Brilho solitário

latas de tinta

Não que seja um bom momento pra isso, mas já sei que talvez nunca seja, então finalmente vou retocar a fachada da minha casa. Meus vizinhos já pintaram várias vezes e sou a única que nunca. Não sei se é a crise, ou se, como ele mesmo disse, é por ser aposentado, aparentado da vizinha e pegar só coisa rápida, mas o orçamento foi três vezes menor do que me fizeram há uns meses. E passou num crivo dificílimo: a Dúnia gostou dele. Pensar em mantê-la o dia inteiro presa ou até mais para quem alguém pudesse pintar a casa sempre me partiu o coração de dona de cachorro.

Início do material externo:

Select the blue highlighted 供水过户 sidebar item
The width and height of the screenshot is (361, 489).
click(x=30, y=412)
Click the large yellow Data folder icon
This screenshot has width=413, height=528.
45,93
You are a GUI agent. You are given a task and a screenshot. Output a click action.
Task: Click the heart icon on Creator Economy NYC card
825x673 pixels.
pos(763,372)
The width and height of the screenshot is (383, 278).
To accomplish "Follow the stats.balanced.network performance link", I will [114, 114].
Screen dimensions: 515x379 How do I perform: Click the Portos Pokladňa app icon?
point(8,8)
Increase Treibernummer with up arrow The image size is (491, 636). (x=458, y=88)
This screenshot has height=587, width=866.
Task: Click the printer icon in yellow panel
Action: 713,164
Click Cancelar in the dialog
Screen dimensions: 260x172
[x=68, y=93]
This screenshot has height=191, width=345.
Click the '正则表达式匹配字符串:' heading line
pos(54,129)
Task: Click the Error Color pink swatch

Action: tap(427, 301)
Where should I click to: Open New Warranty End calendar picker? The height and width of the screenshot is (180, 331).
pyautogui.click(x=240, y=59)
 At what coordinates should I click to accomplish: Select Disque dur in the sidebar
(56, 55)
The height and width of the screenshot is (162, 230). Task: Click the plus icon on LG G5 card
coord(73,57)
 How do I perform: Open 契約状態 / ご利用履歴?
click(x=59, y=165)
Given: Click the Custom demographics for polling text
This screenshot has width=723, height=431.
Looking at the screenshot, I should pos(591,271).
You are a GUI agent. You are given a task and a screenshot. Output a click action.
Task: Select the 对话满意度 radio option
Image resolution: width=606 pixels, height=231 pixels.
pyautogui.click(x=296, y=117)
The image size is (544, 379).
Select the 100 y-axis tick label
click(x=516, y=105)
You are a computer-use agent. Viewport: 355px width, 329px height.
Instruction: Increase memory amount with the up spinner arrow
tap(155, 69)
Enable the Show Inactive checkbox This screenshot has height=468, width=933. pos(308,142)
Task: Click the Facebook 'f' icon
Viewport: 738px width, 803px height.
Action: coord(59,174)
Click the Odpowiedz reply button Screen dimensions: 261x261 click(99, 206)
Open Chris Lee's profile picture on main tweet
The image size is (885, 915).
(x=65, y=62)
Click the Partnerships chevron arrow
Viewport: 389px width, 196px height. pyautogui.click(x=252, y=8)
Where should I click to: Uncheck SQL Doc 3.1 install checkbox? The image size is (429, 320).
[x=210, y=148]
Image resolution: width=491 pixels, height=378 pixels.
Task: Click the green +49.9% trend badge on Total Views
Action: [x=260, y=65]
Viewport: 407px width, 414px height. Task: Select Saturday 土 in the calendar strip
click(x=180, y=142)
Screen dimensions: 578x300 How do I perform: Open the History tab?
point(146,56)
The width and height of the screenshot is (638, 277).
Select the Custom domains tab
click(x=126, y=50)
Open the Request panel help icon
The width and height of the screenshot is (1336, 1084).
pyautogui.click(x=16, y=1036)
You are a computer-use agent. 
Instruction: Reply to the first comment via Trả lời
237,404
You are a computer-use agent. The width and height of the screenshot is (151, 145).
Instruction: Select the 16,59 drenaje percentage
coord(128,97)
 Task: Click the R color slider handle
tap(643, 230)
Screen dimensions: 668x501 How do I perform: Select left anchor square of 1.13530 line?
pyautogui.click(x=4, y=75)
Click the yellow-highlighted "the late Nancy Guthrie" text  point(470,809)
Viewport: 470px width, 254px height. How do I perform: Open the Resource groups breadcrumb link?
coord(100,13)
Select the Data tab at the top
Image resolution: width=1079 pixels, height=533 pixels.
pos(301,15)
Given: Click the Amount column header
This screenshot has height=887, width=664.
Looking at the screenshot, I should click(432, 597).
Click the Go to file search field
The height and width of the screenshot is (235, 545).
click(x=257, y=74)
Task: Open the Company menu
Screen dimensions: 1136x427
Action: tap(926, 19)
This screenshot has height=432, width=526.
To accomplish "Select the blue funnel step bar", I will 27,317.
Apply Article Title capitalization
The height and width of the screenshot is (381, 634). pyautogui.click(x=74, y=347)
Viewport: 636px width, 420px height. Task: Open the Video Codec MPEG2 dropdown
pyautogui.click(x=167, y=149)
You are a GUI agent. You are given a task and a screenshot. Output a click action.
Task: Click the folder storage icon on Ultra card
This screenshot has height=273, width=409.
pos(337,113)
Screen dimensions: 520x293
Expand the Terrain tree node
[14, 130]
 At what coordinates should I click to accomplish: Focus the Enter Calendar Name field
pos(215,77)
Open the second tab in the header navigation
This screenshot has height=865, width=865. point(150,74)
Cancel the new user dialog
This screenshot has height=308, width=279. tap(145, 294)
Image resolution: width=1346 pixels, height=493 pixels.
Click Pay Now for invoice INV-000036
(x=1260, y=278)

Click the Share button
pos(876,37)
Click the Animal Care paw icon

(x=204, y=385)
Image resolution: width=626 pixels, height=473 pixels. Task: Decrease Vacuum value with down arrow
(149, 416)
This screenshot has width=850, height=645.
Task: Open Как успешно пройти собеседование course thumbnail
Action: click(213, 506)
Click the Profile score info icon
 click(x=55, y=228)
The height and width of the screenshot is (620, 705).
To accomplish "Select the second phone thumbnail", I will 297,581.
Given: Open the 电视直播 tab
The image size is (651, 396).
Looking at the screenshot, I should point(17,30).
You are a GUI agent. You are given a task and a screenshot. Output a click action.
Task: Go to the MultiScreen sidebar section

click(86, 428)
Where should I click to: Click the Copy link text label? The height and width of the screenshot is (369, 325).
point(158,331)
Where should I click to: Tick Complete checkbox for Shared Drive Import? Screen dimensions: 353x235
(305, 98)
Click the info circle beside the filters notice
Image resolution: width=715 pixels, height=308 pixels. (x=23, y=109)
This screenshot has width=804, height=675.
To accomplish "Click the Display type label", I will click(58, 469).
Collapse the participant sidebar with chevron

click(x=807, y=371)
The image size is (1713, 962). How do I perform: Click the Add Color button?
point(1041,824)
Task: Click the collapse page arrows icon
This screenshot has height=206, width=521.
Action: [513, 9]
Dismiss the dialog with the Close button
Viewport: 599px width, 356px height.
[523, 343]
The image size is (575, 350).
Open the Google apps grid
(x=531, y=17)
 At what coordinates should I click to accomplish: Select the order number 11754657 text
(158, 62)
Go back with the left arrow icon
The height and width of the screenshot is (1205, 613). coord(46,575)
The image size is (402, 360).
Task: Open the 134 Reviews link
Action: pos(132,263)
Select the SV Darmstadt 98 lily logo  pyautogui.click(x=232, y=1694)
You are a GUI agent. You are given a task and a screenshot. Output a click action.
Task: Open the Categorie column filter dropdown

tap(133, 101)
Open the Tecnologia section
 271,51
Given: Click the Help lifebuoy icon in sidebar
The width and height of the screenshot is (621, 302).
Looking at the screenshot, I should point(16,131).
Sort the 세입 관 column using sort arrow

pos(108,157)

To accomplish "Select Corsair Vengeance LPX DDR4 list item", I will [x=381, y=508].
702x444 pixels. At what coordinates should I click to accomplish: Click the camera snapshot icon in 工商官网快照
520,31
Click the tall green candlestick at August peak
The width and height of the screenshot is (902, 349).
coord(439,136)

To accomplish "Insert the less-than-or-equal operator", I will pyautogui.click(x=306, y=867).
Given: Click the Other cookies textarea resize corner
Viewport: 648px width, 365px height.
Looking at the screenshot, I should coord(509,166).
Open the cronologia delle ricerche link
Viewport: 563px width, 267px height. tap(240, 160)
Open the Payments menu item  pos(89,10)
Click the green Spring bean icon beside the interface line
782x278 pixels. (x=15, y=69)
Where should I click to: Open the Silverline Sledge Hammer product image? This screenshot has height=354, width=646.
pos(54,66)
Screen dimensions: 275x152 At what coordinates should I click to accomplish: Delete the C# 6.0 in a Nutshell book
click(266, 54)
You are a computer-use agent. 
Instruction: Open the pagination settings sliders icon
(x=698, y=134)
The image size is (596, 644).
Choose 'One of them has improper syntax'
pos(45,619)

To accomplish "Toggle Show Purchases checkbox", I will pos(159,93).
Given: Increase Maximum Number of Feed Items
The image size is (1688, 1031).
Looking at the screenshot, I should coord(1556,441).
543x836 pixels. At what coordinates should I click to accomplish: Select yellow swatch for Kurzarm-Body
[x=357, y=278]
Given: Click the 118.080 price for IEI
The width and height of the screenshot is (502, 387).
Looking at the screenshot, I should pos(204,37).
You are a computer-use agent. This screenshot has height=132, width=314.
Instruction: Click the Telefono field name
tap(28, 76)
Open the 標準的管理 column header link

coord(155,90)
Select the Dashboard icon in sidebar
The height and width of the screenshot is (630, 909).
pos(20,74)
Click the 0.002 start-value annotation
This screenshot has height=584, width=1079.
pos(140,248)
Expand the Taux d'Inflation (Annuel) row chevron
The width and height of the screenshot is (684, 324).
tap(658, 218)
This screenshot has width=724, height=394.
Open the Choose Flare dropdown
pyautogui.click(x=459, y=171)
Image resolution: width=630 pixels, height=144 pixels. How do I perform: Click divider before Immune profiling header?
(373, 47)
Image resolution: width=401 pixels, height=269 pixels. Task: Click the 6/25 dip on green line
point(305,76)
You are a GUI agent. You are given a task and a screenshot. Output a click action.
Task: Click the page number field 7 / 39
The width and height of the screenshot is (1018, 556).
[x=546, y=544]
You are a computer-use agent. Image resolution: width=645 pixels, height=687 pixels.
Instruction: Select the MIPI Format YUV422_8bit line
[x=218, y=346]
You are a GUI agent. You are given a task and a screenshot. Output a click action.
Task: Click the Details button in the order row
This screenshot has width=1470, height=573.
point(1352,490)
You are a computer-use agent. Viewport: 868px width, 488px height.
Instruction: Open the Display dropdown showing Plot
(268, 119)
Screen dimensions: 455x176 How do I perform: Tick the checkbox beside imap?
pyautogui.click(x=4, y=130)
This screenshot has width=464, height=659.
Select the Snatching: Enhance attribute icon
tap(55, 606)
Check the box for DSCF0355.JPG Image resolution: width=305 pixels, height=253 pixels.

Com ele, ela vai poder ficar solta, certamente rodeando tudo, alternando pedir carinho e apenas observar e – tenho certeza – no fim do dia terá umas gotas de tinta no pelo. Recebi minha pequena lista de materiais e tive que mandar fazer a tinta, porque pronta só tem branca e uns tons de bege. Peguei o catálogo Suvinil, aquele bolo de cores com mais tons do que o olho humano é capaz de registrar, e tentei achar um tom conciliasse desejo de cor mais vibrante versus parco orçamento. Não posso mudar minha fachada porque sempre baseio a descrição do endereço na cor, nunca localizam só número. Peguei as folhinhas e fiquei: quando é essa, e essa, e se mudar pra essa o quanto mais caro fica. Por fim, mandei fazer uma lata de “brilho solitário”. Escolhi daquele jeito que descrevi, mas me identifiquei e amei tanto, que abracei a lata e também estaria dizendo a verdade se dissesse: escolhi pelo nome. A cor da casa descreve a dona dela.